Exercise description: Set down, exactly as they stand, the lines from the one containing "Given: Click the" through the last line of the records below, leaving every picture out.

Items listed in a dataset:
----------------

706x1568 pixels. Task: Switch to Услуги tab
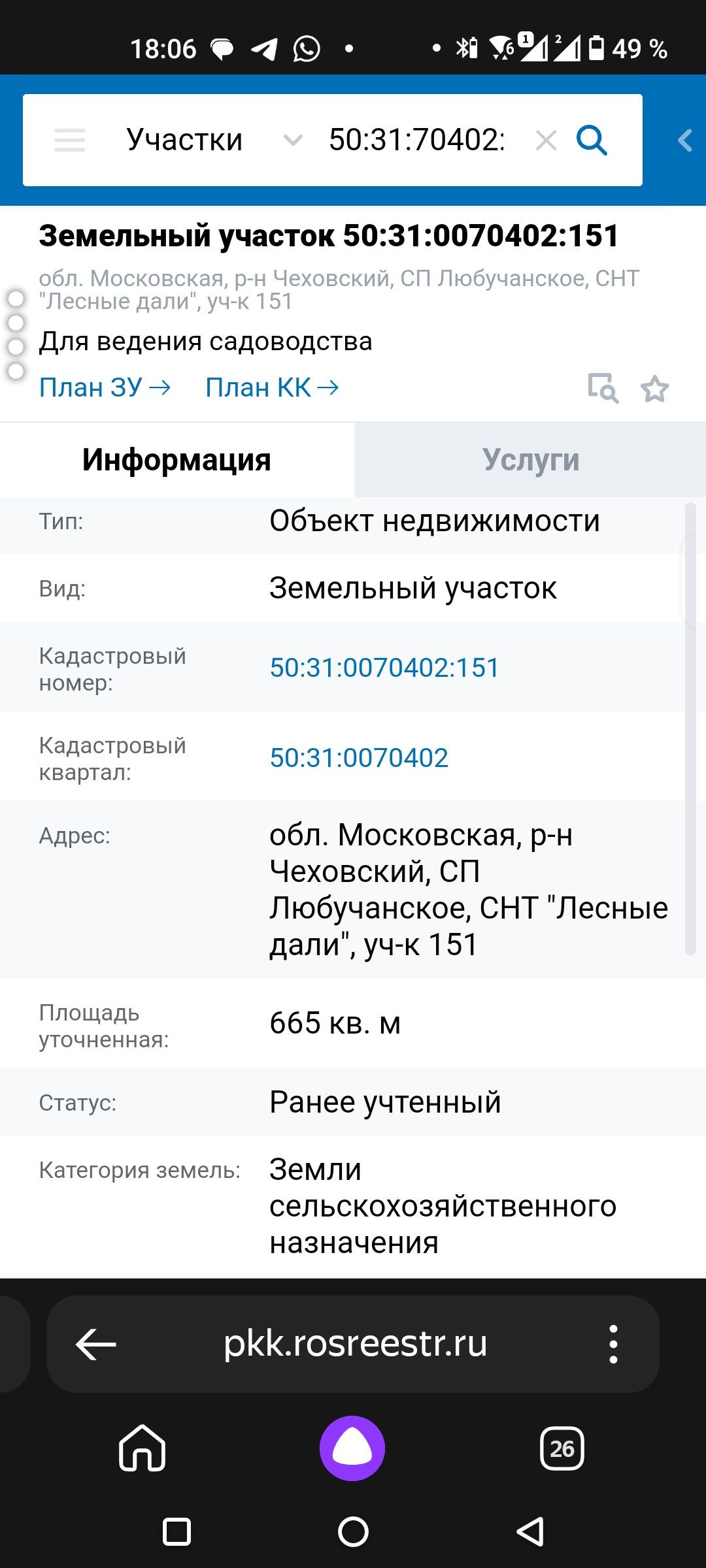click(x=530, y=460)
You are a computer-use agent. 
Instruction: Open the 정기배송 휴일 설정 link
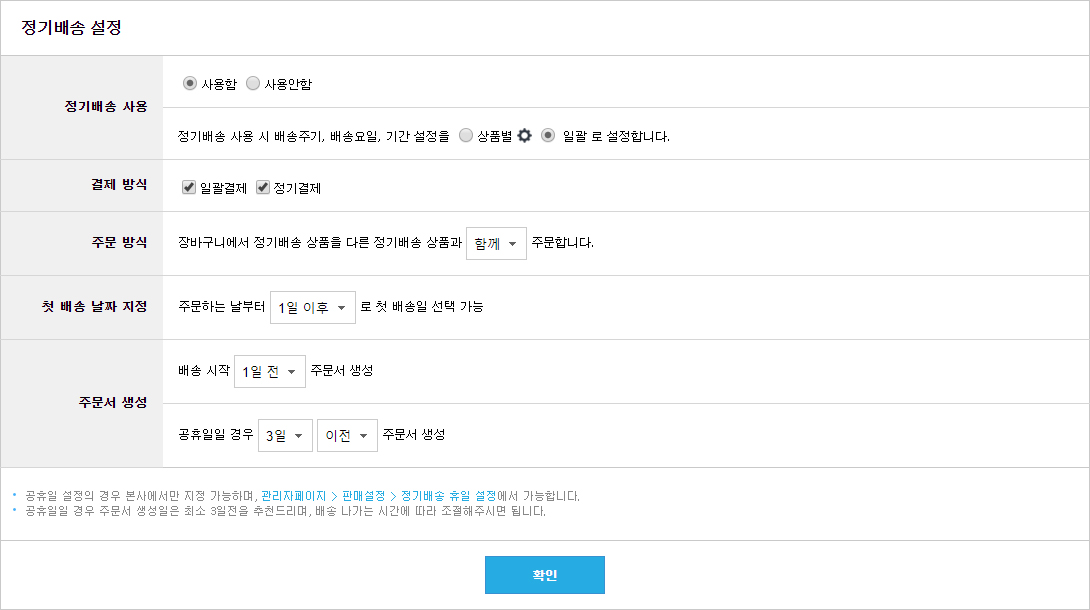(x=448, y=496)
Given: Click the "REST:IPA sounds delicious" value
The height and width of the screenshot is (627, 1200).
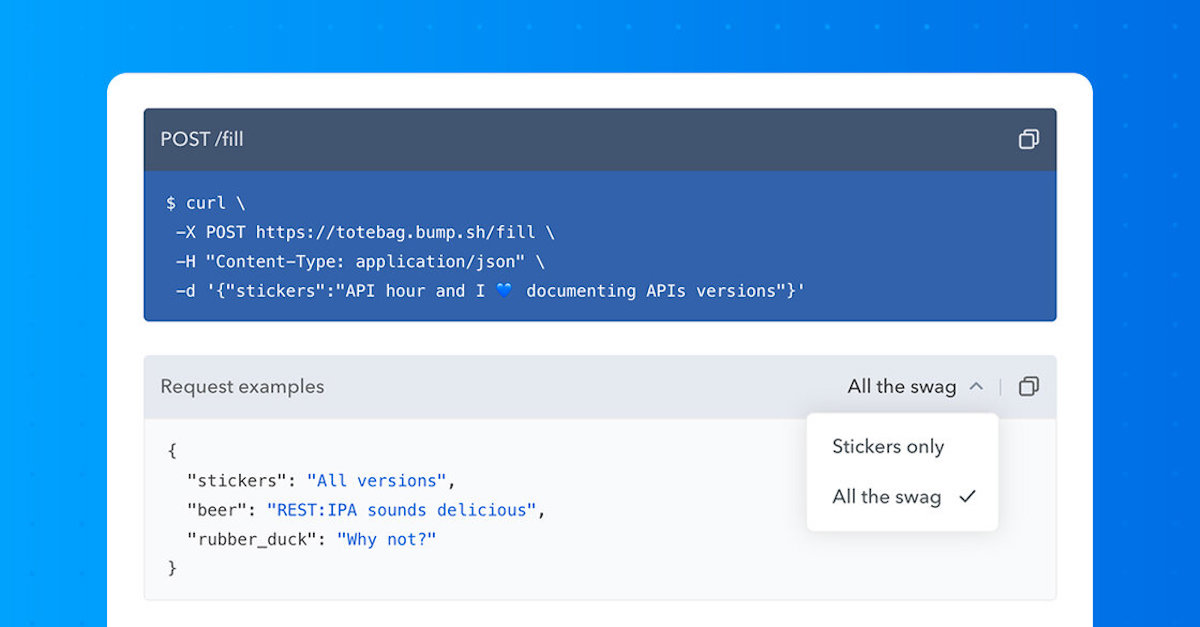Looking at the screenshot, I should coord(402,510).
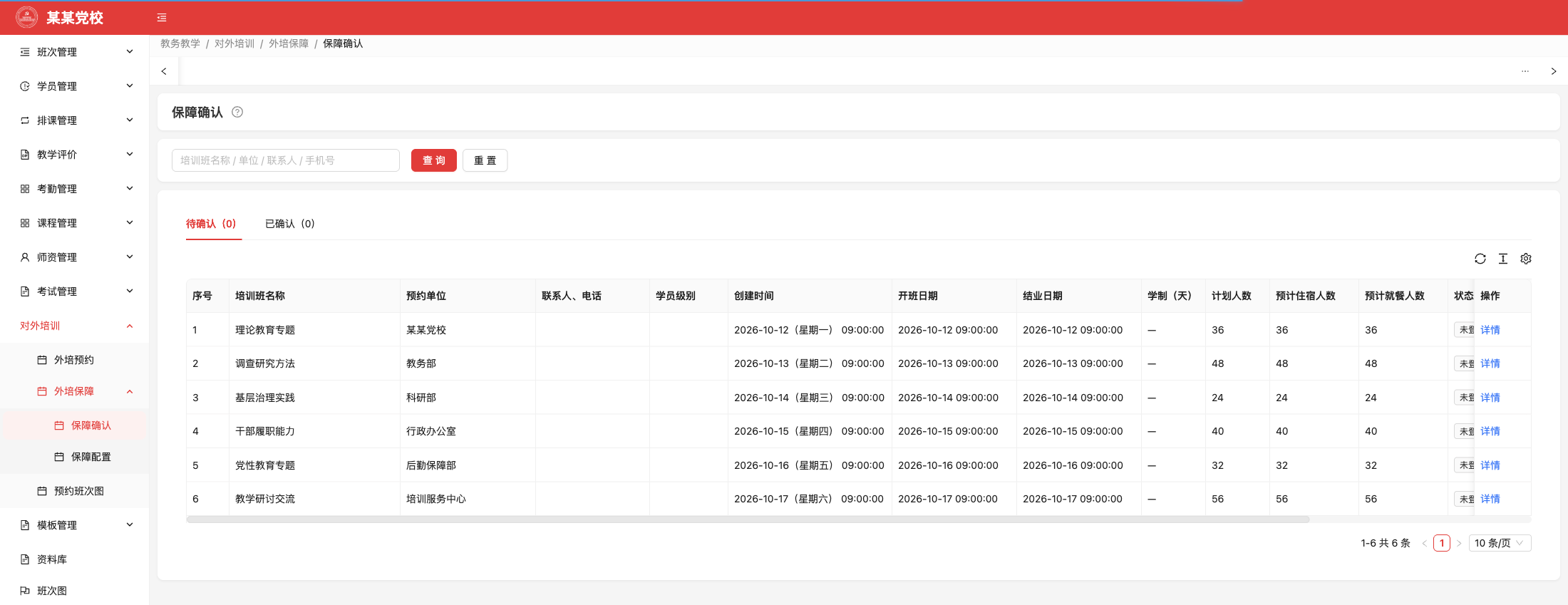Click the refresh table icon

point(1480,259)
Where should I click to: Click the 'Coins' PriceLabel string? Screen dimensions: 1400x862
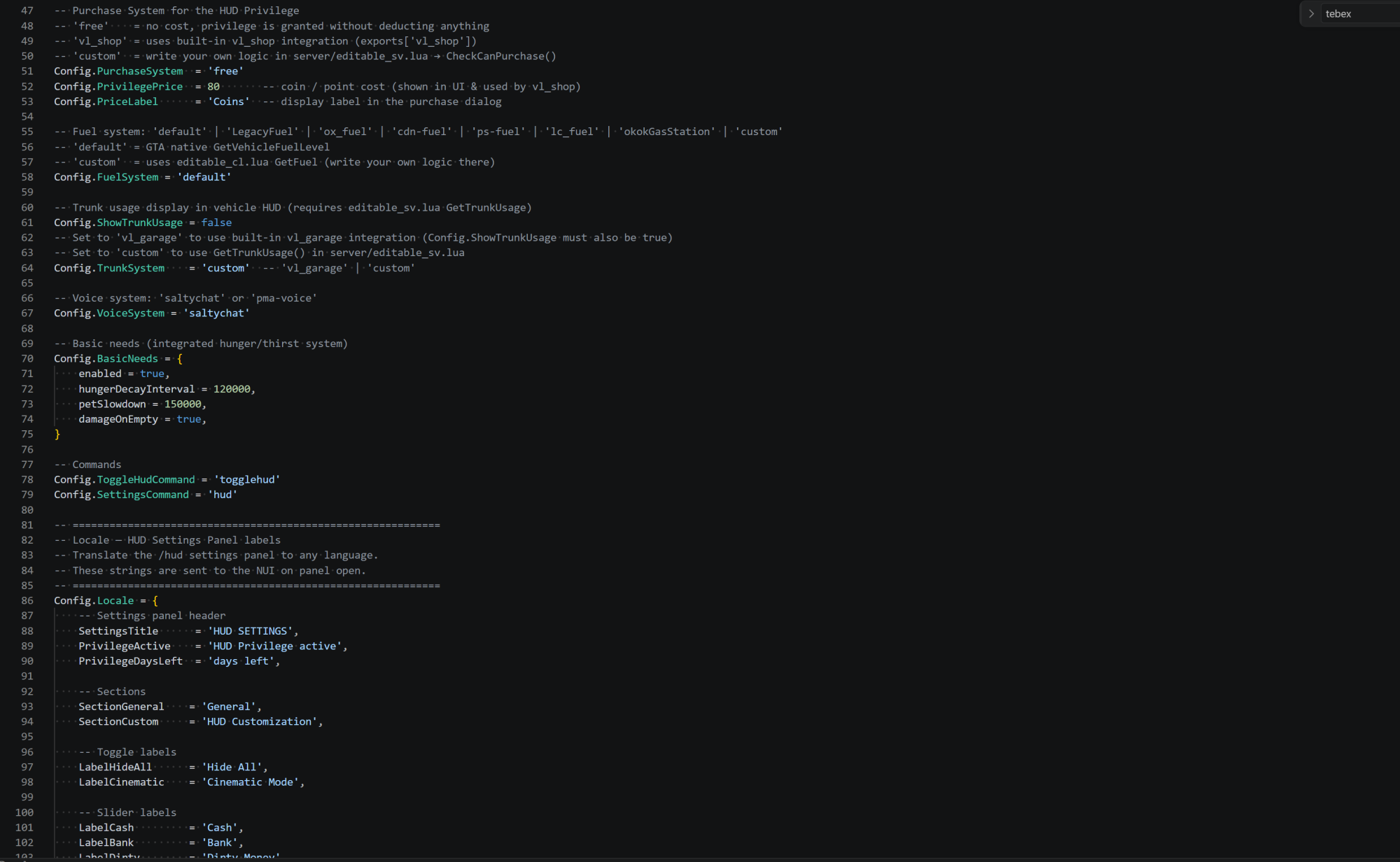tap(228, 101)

----------------

Answer below:
Given: Click the "REST:IPA sounds delicious" value
The height and width of the screenshot is (627, 1200).
Looking at the screenshot, I should coord(402,510).
Click the refresh table icon

point(1480,259)
Where should I click to: Click the 'Coins' PriceLabel string? Screen dimensions: 1400x862
tap(228, 101)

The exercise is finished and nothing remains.